> **Excerpted passage**
Frank Everist

Personal information
- Full name: Frank James Everist
- Date of birth: April qtr. 1885
- Place of birth: Orpington, England
- Date of death: 30 August 1945 (aged 60)
- Place of death: Farnborough, Kent, England
- Height: 5 ft 10 in (1.78 m)
- Position(s): Outside-forward

Senior career*
- Years: Team / Apps / (Gls)
- Grasmere United
- Cray Wanderers
- Orpington
- 1906–1907: Southampton / 8 / (2)
- 1907–1908: Croydon Common / 8 / (2)
- 1908–1909: Dartford
- 1913–1914: Cray Wanderers
- 1919–19??: Orpington

= Frank Everist =

English footballer (1885-1945)

Frank James Everist (1885 – 30 August 1945) was an English professional footballer who played as an outside-forward for Southampton and Croydon Common in the 1900s. Although he distinguished himself as an amateur sprinter, he achieved little success at football.

==Football career==
Everist was born in Orpington, Kent and played his early football for various clubs in the county, including Cray Wanderers and Orpington. He was also an amateur runner who won in excess of 40 prizes on the athletics track.

> **Data excerpt**
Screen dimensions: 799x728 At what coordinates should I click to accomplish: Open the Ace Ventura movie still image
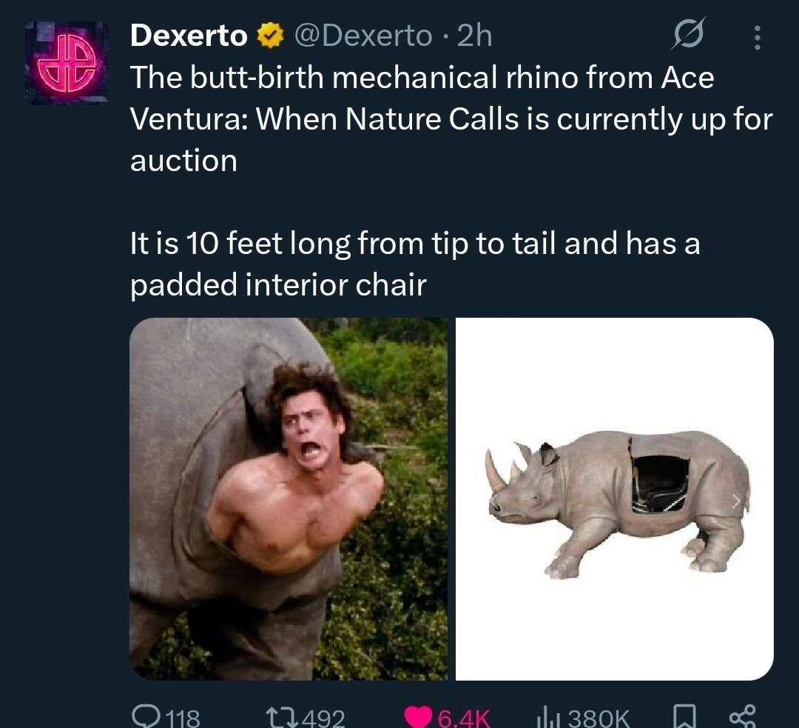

> **Things to do**
1. Rewrite the paragraph of the Frank Everist article that begins "Frank James Everist (1885 – 30 August 1945)" as a short bulleted list that keeps its main facts.
2. Extract a passage word for word from the Frank Everist article, beginning at the words "- 1908–1909: Dartford" and stopping after "success at football.".
3. Continue the Frank Everist article from the point where it ends.
The material plays no part in what follows.

> **Answers per task**
1.
- Frank James Everist, 1885 – 30 August 1945
- English professional footballer, played as an outside-forward
- Played for Southampton and Croydon Common in the 1900s
- Distinguished amateur sprinter, but achieved little success at football

2.
- 1908–1909: Dartford
- 1913–1914: Cray Wanderers
- 1919–19??: Orpington

= Frank Everist =

English footballer (1885-1945)

Frank James Everist (1885 – 30 August 1945) was an English professional footballer who played as an outside-forward for Southampton and Croydon Common in the 1900s. Although he distinguished himself as an amateur sprinter, he achieved little success at football.

3.
He was recommended to Southampton of the Southern League by a Kent-based supporter and signed for the club in May 1906. As a former sprinter, he was able to use his speed to great effect in the reserves, earning him a call-up to the first team on 29 September 1909, replacing Wally Radford at outside-right for one match, a 2–1 defeat at Brentford. For the next match, manager Ernest Arnfield tried Joe Blake on the left before Frank Jefferis became the established left-winger.

Everist returned to the side in December, playing two matches at outside-left, scoring his first goal in a 1–1 draw at Norwich City, but was never able to establish himself in the first-team. He had five further appearances, in various forward positions, later in the season at the end of which the "Saints" finished 11th in the table, their worst position since the inauguration of the league.

During his time at The Dell, Everist was also employed as the club's maintenance man.

In the summer of 1907, he moved back to South London to join Croydon Common who had just turned professional. At Croydon, he joined former Southampton players Samuel Meston, Alex McDonald, Bert Hodgkinson and Harry Hadley. He made his debut for Croydon Common in their first match in the Southern League Second Division and also played in their first FA Cup match, a 1–1 draw against Woolwich Arsenal. Everist spent one season at The Nest, during which he made a total of 29 appearances, scoring eight goals.

In October 1908, he moved to Dartford, where he acquired the nickname "German". He later spent time playing for his two former clubs, Cray Wanderers and Orpington.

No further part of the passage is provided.